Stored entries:
>> begin
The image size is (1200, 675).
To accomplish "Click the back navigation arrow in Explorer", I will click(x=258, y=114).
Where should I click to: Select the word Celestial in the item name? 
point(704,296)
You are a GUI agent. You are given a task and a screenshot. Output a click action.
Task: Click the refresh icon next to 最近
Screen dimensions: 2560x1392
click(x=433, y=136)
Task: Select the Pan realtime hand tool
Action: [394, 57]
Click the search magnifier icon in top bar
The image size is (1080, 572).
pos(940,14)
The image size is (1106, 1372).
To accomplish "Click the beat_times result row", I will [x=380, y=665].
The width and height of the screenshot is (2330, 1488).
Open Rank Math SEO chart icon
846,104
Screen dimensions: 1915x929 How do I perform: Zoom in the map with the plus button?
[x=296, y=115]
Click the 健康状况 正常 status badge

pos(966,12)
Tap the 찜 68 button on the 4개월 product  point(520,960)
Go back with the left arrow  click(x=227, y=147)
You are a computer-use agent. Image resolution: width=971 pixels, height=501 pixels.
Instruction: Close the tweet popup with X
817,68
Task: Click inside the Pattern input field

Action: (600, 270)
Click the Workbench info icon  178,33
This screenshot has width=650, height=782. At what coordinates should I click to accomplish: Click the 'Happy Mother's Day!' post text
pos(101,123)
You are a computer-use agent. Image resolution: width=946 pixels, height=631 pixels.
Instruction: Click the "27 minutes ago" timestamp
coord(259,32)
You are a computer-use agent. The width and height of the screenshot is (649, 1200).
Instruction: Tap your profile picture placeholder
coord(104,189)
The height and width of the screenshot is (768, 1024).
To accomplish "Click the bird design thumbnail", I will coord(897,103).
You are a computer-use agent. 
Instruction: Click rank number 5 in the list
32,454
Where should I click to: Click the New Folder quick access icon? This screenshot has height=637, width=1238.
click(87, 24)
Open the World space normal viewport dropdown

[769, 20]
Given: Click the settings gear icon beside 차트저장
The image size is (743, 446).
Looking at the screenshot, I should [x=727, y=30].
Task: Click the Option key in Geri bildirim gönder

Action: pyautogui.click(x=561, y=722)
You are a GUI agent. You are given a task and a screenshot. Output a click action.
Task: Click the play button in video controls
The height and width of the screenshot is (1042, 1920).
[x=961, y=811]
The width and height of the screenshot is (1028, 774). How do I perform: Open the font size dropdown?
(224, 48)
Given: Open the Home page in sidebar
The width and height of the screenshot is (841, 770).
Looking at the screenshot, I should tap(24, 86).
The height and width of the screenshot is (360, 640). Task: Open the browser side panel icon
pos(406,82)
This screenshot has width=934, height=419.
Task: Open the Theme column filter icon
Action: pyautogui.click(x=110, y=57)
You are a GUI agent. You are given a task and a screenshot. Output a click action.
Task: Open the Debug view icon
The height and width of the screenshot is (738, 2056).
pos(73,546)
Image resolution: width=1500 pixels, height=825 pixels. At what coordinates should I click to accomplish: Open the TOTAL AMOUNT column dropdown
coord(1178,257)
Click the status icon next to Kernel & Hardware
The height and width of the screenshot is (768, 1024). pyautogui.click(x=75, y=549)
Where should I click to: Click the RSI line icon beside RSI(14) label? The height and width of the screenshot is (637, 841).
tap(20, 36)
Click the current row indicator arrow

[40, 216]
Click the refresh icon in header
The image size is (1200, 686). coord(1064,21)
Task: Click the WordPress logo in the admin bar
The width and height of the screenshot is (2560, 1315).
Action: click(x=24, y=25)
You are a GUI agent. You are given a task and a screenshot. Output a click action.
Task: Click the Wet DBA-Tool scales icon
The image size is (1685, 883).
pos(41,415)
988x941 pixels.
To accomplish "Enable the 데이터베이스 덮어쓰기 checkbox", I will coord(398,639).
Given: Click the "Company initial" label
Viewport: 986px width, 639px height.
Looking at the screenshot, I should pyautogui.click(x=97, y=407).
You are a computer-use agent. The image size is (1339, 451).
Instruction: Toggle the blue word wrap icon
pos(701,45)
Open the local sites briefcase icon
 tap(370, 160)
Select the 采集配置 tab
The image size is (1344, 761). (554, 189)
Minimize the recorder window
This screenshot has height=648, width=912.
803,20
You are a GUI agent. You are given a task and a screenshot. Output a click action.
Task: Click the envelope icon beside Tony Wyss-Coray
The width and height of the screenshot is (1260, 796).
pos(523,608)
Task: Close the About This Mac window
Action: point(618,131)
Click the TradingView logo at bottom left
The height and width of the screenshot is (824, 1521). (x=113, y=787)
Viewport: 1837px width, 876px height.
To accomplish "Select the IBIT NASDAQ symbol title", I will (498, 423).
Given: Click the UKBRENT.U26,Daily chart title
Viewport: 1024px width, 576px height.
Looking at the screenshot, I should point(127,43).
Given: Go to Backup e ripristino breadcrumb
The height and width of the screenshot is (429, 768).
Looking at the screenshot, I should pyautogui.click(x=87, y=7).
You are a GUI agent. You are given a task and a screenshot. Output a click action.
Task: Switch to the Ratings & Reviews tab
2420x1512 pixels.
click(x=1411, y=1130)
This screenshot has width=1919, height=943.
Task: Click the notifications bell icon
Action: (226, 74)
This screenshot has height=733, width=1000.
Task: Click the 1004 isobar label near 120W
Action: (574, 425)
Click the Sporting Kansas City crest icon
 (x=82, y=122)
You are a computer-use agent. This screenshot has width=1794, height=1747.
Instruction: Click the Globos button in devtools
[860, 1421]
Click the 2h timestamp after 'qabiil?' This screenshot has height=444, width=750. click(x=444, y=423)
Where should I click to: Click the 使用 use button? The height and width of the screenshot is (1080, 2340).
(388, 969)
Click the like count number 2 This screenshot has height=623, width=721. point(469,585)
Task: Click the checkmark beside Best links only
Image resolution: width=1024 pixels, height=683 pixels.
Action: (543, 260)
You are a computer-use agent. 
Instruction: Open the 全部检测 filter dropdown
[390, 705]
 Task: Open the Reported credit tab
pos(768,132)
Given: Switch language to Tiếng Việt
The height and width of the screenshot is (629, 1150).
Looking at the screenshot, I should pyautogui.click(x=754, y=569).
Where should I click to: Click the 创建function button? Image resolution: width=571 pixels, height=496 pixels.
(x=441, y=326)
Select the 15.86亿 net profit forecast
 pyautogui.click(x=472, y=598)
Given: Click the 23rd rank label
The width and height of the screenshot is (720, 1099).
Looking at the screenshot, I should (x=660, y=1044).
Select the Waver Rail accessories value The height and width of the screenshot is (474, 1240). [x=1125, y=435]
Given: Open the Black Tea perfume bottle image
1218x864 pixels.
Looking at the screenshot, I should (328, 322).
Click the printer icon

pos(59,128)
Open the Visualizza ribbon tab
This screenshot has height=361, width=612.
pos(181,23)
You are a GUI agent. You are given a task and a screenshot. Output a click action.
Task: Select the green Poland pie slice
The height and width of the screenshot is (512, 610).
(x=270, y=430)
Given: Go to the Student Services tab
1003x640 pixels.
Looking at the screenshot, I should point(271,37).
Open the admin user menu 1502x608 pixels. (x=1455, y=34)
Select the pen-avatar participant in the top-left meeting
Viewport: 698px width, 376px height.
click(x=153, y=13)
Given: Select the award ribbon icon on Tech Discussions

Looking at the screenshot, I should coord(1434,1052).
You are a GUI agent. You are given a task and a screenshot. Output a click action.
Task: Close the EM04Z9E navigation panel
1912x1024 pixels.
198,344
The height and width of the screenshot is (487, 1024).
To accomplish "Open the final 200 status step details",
>> end
● THE TASK
Copy the whole listing above line for line, with no changes.

● RESPONSE TO THIS EXERCISE
The image size is (1200, 675).
To accomplish "Click the back navigation arrow in Explorer", I will click(x=258, y=114).
Where should I click to: Select the word Celestial in the item name? 
point(704,296)
You are a GUI agent. You are given a task and a screenshot. Output a click action.
Task: Click the refresh icon next to 最近
Screen dimensions: 2560x1392
click(x=433, y=136)
Task: Select the Pan realtime hand tool
Action: [394, 57]
Click the search magnifier icon in top bar
The image size is (1080, 572).
pos(940,14)
The image size is (1106, 1372).
To accomplish "Click the beat_times result row", I will [x=380, y=665].
The width and height of the screenshot is (2330, 1488).
Open Rank Math SEO chart icon
846,104
Screen dimensions: 1915x929 How do I perform: Zoom in the map with the plus button?
[x=296, y=115]
Click the 健康状况 正常 status badge

pos(966,12)
Tap the 찜 68 button on the 4개월 product  point(520,960)
Go back with the left arrow  click(x=227, y=147)
You are a computer-use agent. Image resolution: width=971 pixels, height=501 pixels.
Instruction: Close the tweet popup with X
817,68
Task: Click inside the Pattern input field

Action: (600, 270)
Click the Workbench info icon  178,33
This screenshot has width=650, height=782. At what coordinates should I click to accomplish: Click the 'Happy Mother's Day!' post text
pos(101,123)
You are a computer-use agent. Image resolution: width=946 pixels, height=631 pixels.
Instruction: Click the "27 minutes ago" timestamp
coord(259,32)
You are a computer-use agent. The width and height of the screenshot is (649, 1200).
Instruction: Tap your profile picture placeholder
coord(104,189)
The height and width of the screenshot is (768, 1024).
To accomplish "Click the bird design thumbnail", I will coord(897,103).
You are a computer-use agent. 
Instruction: Click rank number 5 in the list
32,454
Where should I click to: Click the New Folder quick access icon? This screenshot has height=637, width=1238.
click(87, 24)
Open the World space normal viewport dropdown

[769, 20]
Given: Click the settings gear icon beside 차트저장
The image size is (743, 446).
Looking at the screenshot, I should [x=727, y=30].
Task: Click the Option key in Geri bildirim gönder

Action: pyautogui.click(x=561, y=722)
You are a GUI agent. You are given a task and a screenshot. Output a click action.
Task: Click the play button in video controls
The height and width of the screenshot is (1042, 1920).
[x=961, y=811]
The width and height of the screenshot is (1028, 774). How do I perform: Open the font size dropdown?
(224, 48)
Given: Open the Home page in sidebar
The width and height of the screenshot is (841, 770).
Looking at the screenshot, I should tap(24, 86).
The height and width of the screenshot is (360, 640). Task: Open the browser side panel icon
pos(406,82)
This screenshot has width=934, height=419.
Task: Open the Theme column filter icon
Action: pyautogui.click(x=110, y=57)
You are a GUI agent. You are given a task and a screenshot. Output a click action.
Task: Open the Debug view icon
The height and width of the screenshot is (738, 2056).
pos(73,546)
Image resolution: width=1500 pixels, height=825 pixels. At what coordinates should I click to accomplish: Open the TOTAL AMOUNT column dropdown
coord(1178,257)
Click the status icon next to Kernel & Hardware
The height and width of the screenshot is (768, 1024). pyautogui.click(x=75, y=549)
Where should I click to: Click the RSI line icon beside RSI(14) label? The height and width of the screenshot is (637, 841).
tap(20, 36)
Click the current row indicator arrow

[40, 216]
Click the refresh icon in header
The image size is (1200, 686). coord(1064,21)
Task: Click the WordPress logo in the admin bar
The width and height of the screenshot is (2560, 1315).
Action: click(x=24, y=25)
You are a GUI agent. You are given a task and a screenshot. Output a click action.
Task: Click the Wet DBA-Tool scales icon
The image size is (1685, 883).
pos(41,415)
988x941 pixels.
To accomplish "Enable the 데이터베이스 덮어쓰기 checkbox", I will coord(398,639).
Given: Click the "Company initial" label
Viewport: 986px width, 639px height.
Looking at the screenshot, I should pyautogui.click(x=97, y=407).
You are a computer-use agent. The image size is (1339, 451).
Instruction: Toggle the blue word wrap icon
pos(701,45)
Open the local sites briefcase icon
 tap(370, 160)
Select the 采集配置 tab
The image size is (1344, 761). (554, 189)
Minimize the recorder window
This screenshot has height=648, width=912.
803,20
You are a GUI agent. You are given a task and a screenshot. Output a click action.
Task: Click the envelope icon beside Tony Wyss-Coray
The width and height of the screenshot is (1260, 796).
pos(523,608)
Task: Close the About This Mac window
Action: point(618,131)
Click the TradingView logo at bottom left
The height and width of the screenshot is (824, 1521). (x=113, y=787)
Viewport: 1837px width, 876px height.
To accomplish "Select the IBIT NASDAQ symbol title", I will (498, 423).
Given: Click the UKBRENT.U26,Daily chart title
Viewport: 1024px width, 576px height.
Looking at the screenshot, I should point(127,43).
Given: Go to Backup e ripristino breadcrumb
The height and width of the screenshot is (429, 768).
Looking at the screenshot, I should pyautogui.click(x=87, y=7).
You are a GUI agent. You are given a task and a screenshot. Output a click action.
Task: Switch to the Ratings & Reviews tab
2420x1512 pixels.
click(x=1411, y=1130)
This screenshot has width=1919, height=943.
Task: Click the notifications bell icon
Action: (226, 74)
This screenshot has height=733, width=1000.
Task: Click the 1004 isobar label near 120W
Action: (574, 425)
Click the Sporting Kansas City crest icon
 (x=82, y=122)
You are a computer-use agent. This screenshot has width=1794, height=1747.
Instruction: Click the Globos button in devtools
[860, 1421]
Click the 2h timestamp after 'qabiil?' This screenshot has height=444, width=750. click(x=444, y=423)
Where should I click to: Click the 使用 use button? The height and width of the screenshot is (1080, 2340).
(388, 969)
Click the like count number 2 This screenshot has height=623, width=721. point(469,585)
Task: Click the checkmark beside Best links only
Image resolution: width=1024 pixels, height=683 pixels.
Action: (543, 260)
You are a computer-use agent. 
Instruction: Open the 全部检测 filter dropdown
[390, 705]
 Task: Open the Reported credit tab
pos(768,132)
Given: Switch language to Tiếng Việt
The height and width of the screenshot is (629, 1150).
Looking at the screenshot, I should pyautogui.click(x=754, y=569).
Where should I click to: Click the 创建function button? Image resolution: width=571 pixels, height=496 pixels.
(x=441, y=326)
Select the 15.86亿 net profit forecast
 pyautogui.click(x=472, y=598)
Given: Click the 23rd rank label
The width and height of the screenshot is (720, 1099).
Looking at the screenshot, I should (x=660, y=1044).
Select the Waver Rail accessories value The height and width of the screenshot is (474, 1240). [x=1125, y=435]
Given: Open the Black Tea perfume bottle image
1218x864 pixels.
Looking at the screenshot, I should (328, 322).
Click the printer icon

pos(59,128)
Open the Visualizza ribbon tab
This screenshot has height=361, width=612.
pos(181,23)
You are a GUI agent. You are given a task and a screenshot. Output a click action.
Task: Select the green Poland pie slice
The height and width of the screenshot is (512, 610).
(x=270, y=430)
Given: Go to the Student Services tab
1003x640 pixels.
Looking at the screenshot, I should point(271,37).
Open the admin user menu 1502x608 pixels. (x=1455, y=34)
Select the pen-avatar participant in the top-left meeting
Viewport: 698px width, 376px height.
click(x=153, y=13)
Given: Select the award ribbon icon on Tech Discussions

Looking at the screenshot, I should coord(1434,1052).
You are a GUI agent. You are given a task and a screenshot. Output a click action.
Task: Close the EM04Z9E navigation panel
1912x1024 pixels.
198,344
The height and width of the screenshot is (487, 1024).
To accomplish "Open the final 200 status step details",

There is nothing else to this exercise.